Abstract: Traditional sample planning procedures such as power analysis still heavily rely on the dichotomous decision-making used within the null hypothesis significance testing (NHST) framework. Specifically, the procedure estimates the sample size required to detect the presence or absence of an effect, rather than plan for the width of an interval. In contrast, precision-based power analysis allows researchers to estimate how many participants they need to detect a confidence interval of a given size. This may be advantageous when researchers do not know a minimally meaningful effect size (which is required for traditional power analysis) or are at different phases of the research process (e.g., confidence intervals may be wider for novel research but narrower for confirmatory studies).

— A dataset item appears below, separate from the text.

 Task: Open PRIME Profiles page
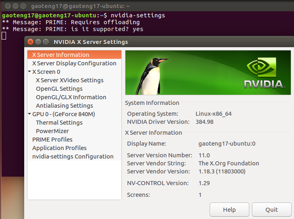pyautogui.click(x=52, y=140)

After discussing the MBESS R package that allows users to perform a precision-based power analysis, this talk explores whether certain difficult-to-know parameters are necessary to implement precision-based power analysis effectively. Specifically, the present study uses simulations to investigate how much of the variability in sample size can be attributed to different arguments (e.g., confidence interval width, effect size) within three functions in the MBESS package (standardized mean difference, standardized regression coefficient, RMSEA). The results differ across the three functions but suggest that, at least for the standardized mean difference, the effect itself need not be specified to conduct the procedure efficiently. The preliminary results of this study suggest that precision-based power analysis may be a more informative and accessible tool than its traditional counterpart.